(Task prompt):
Could you copy out, word for word, everything from the line containing "Click the Big 5 (OCEAN) duration clock icon" down through the end of the records, with the pictures left out?

(Raw records):

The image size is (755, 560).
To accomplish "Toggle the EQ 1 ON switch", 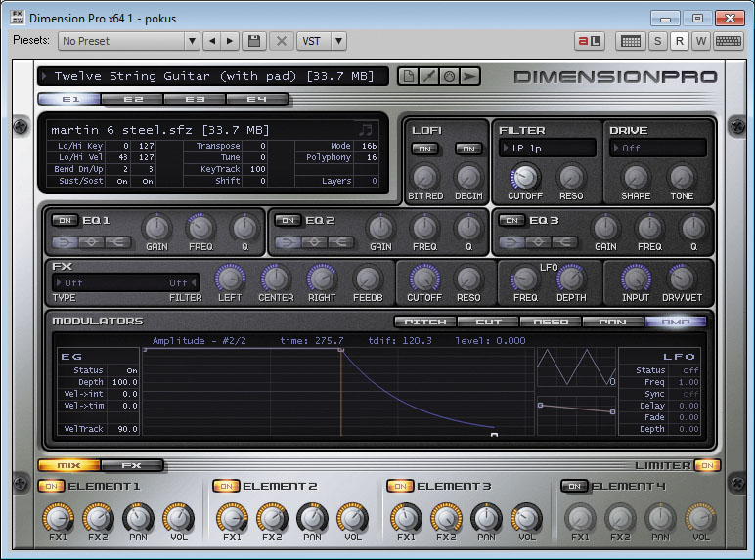I will [x=64, y=220].
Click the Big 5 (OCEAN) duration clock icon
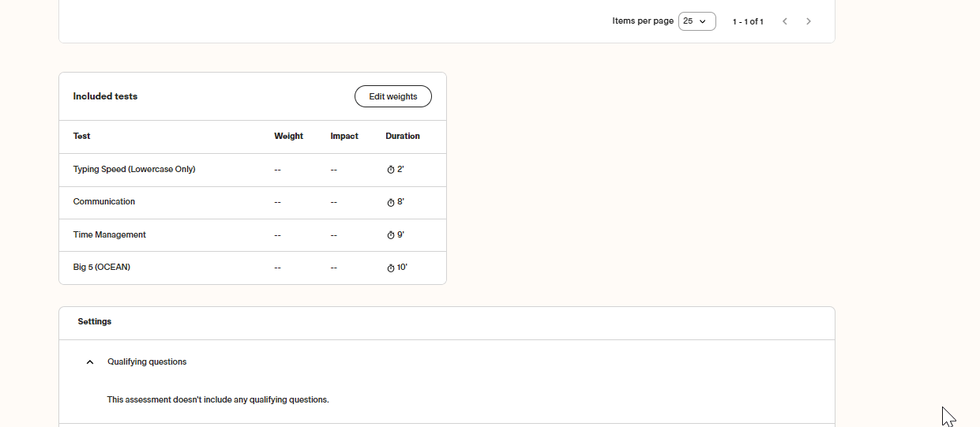Image resolution: width=980 pixels, height=427 pixels. click(390, 268)

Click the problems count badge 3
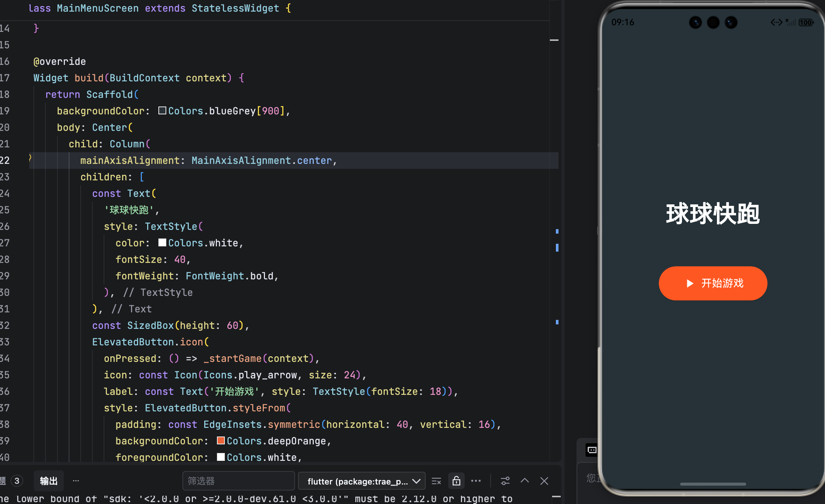click(17, 481)
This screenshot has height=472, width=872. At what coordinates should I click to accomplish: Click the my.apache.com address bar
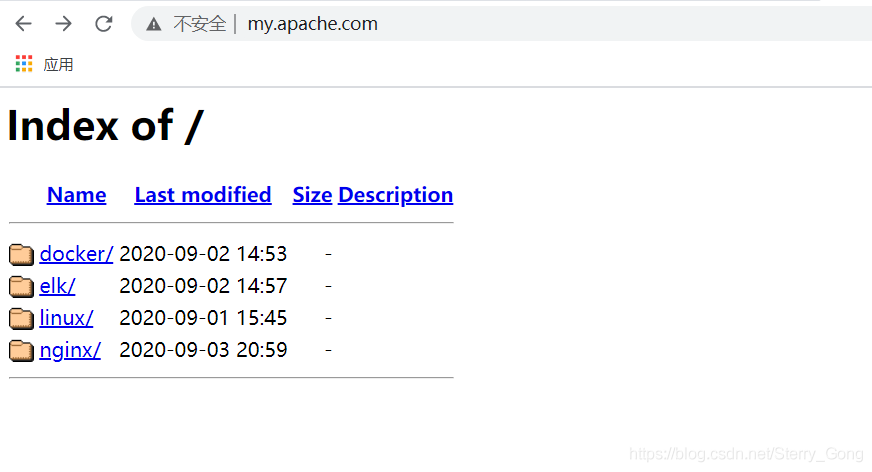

(Written response):
Click the Big 5 (OCEAN) duration clock icon
Image resolution: width=980 pixels, height=427 pixels. click(390, 268)

Click the problems count badge 3
click(17, 481)
This screenshot has height=472, width=872. At what coordinates should I click to accomplish: Click the my.apache.com address bar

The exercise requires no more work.